BEGIN Data for processing

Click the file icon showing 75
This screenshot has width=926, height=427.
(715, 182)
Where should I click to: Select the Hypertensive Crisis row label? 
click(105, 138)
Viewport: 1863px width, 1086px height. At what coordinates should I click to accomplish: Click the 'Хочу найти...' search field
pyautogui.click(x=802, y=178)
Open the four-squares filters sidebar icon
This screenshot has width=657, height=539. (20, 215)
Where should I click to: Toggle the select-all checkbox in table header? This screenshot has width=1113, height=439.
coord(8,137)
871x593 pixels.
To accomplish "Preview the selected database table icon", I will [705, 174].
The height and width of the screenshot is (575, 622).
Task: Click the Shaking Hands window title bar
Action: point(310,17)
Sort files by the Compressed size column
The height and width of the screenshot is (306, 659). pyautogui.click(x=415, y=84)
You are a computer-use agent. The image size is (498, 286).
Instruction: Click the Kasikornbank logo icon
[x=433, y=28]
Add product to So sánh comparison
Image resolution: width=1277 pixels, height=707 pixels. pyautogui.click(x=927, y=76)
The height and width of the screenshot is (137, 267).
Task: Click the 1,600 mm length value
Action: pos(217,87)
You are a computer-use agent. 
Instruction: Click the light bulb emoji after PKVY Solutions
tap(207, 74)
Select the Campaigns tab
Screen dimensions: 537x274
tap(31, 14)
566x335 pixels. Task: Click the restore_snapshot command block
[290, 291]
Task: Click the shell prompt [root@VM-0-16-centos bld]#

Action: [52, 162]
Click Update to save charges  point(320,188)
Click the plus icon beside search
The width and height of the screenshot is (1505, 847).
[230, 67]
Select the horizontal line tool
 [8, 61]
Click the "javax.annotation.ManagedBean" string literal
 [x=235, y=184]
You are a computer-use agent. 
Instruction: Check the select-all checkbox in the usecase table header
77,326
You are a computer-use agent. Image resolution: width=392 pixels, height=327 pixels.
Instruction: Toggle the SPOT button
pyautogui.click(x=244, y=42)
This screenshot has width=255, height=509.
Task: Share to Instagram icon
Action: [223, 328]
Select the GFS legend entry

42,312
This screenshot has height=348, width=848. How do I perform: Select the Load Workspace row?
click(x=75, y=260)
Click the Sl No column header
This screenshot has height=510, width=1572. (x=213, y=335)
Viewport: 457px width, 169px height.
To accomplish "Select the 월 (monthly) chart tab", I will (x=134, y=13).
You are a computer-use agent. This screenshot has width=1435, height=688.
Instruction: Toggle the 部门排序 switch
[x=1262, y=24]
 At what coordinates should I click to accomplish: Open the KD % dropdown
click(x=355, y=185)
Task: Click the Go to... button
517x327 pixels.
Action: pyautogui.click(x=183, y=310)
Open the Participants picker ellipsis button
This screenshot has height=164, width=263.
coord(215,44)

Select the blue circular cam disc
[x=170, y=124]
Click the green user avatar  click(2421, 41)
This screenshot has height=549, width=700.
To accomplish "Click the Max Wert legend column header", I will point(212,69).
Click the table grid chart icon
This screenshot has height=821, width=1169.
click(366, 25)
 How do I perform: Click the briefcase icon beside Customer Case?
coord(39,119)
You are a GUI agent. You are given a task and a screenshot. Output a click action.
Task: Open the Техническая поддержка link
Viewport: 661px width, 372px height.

END Data for processing

* _To be done_
Copy every line of the items above that contains the word "beside". Letter case counts.

* _Correct answer_
Click the plus icon beside search
 How do I perform: Click the briefcase icon beside Customer Case?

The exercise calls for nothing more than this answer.